[ 
https://issues.apache.org/jira/browse/SOLR-7869?page=com.atlassian.jira.plugin.system.issuetabpanels:comment-tabpanel&focusedCommentId=14679667#comment-14679667
 ] 

Shalin Shekhar Mangar commented on SOLR-7869:
---------------------------------------------

bq. 1) So this doesn't actually fix anything yet, because there are no changes 
to Overseer itself? Presumably you'd need to catch BVE in overseer and 
force-refresh reader clusterState?

Actually Overseer already has code that catches all exceptions and refreshes 
the cluster state. The bug is in ZkStateWriter which does not use the refreshed 
cluster state if maybeRefreshBefore returns true and hence tries to 
compare-and-set using the outdated cluster state version.

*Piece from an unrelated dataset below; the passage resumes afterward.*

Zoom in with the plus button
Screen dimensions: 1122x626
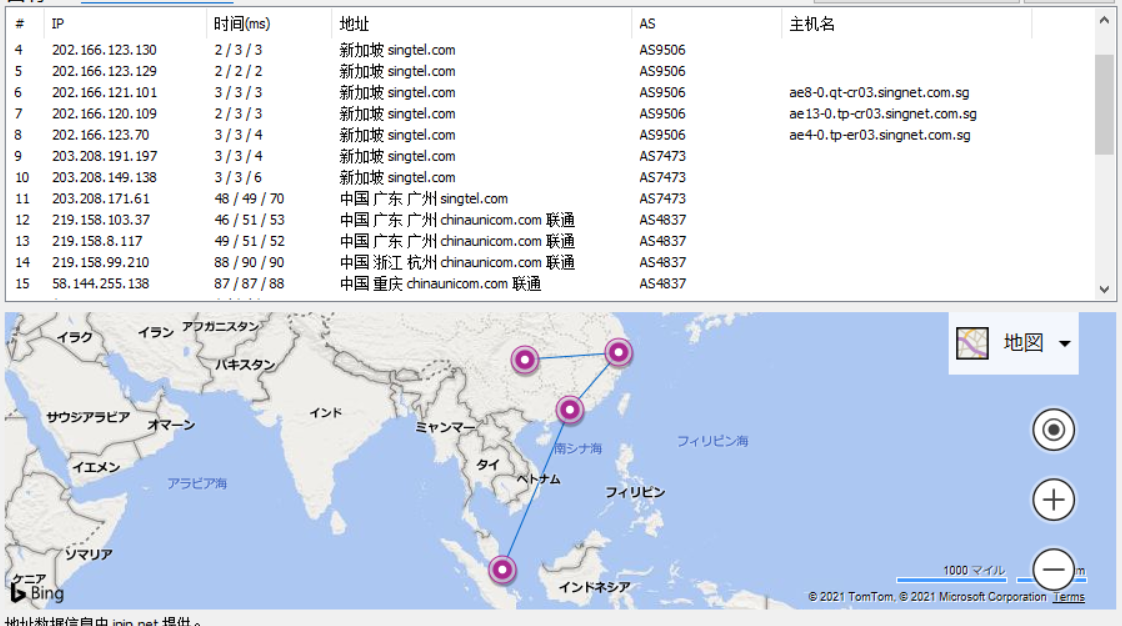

bq. 2) Just noting that this seems the opposite of what we discussed earlier. I 
interpreted your earlier comments to mean that we should blow away the ZK data 
in favor of the overseer data, since overseer is authoritative. This patch 
seems do the opposite, preferring external user changes. To wit "it is 
guaranteed that overwriting cluster state with prevState will not discard any 
updates that Overseer had performed unless such an act was done externally by 
the user".

Maybe I wasn't clear enough. But I did mean the opposite of what you 
understood. The user has made some changes either accidentally in which case 
they totally deserve what's coming :) or presumably to fix something that went 
wrong in the cluster state (which could be because of a genuine bug). In both 
cases, overwriting stuff that a user has himself done seems wrong to me. We 
should just roll with it. Therefore the overseer refreshes the cluster state 
and starts using it as the base for future operations.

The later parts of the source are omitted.